Mia's POV
I was dumbfounded. What the hell was wrong with Shawn? Why would he even do that? Doesn't he understand what the word NO means? Geez. In my eyes, he's nothing but a criminal—a walking red flag, practically a rapist.
"The hell, Shawn! Jump!" Lexi screamed, though it wasn't exactly her full voice. More like restrained panic.
Hiro dove first, cutting through the dark water, followed by Zeke and Lexi. I hesitated for only a second before Missy and I followed.
I gripped my phone tightly as I leapt. It was waterproof, but I still prayed I wouldn't lose it.

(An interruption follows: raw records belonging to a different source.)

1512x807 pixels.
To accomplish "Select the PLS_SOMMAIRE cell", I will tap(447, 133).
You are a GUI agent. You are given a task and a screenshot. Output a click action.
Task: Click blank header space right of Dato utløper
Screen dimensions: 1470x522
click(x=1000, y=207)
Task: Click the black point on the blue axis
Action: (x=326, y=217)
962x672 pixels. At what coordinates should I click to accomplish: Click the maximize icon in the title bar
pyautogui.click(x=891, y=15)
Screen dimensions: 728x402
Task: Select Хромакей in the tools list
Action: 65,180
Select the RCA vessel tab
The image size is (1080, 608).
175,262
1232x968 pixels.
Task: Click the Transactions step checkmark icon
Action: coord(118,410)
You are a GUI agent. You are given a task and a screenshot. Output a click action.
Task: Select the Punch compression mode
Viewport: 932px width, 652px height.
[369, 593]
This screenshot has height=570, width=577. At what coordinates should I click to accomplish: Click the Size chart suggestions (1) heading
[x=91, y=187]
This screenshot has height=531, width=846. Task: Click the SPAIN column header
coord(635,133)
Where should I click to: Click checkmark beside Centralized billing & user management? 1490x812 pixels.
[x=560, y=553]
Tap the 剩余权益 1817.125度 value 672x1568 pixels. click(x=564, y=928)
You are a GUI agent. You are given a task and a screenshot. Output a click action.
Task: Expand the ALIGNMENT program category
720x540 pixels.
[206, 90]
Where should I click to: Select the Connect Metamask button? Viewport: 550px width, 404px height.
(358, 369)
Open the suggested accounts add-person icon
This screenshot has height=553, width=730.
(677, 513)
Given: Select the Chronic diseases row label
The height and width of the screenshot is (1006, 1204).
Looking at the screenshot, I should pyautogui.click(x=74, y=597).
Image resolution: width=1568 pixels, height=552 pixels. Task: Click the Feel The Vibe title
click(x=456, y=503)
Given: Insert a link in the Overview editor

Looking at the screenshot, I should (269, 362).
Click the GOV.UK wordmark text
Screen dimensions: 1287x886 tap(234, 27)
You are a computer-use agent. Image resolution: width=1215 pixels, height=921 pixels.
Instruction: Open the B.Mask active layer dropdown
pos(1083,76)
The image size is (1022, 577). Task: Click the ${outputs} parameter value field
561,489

The air rushed past me, icy and sharp, before the ocean slammed against my body like a wall. I winced—my landing was terrible. That's going to bruise.
I forced myself to swim upward, breaking the surface with a sharp gasp. The night had fallen fast, swallowing everything.
Then Lexi's voice cut through the waves. "Shit! Guys—Mariah's missing!"
Panic exploded in my chest. Lexi cursed, loudly, over and over. I cursed too, under my breath. This wasn't supposed to happen. The pranks, the bullying—it was all supposed to be harmless this time. No fights, no chaos. Just… fun. Fun.
Now? Someone might actually die.
I dove beneath the surface, shining my phone's flashlight as I searched. The saltwater burned my eyes, but I forced them open, scanning the void below. It was useless. My vision blurred, my lungs burned, and the ocean was too deep, too black. Without snorkeling gear, we were blind.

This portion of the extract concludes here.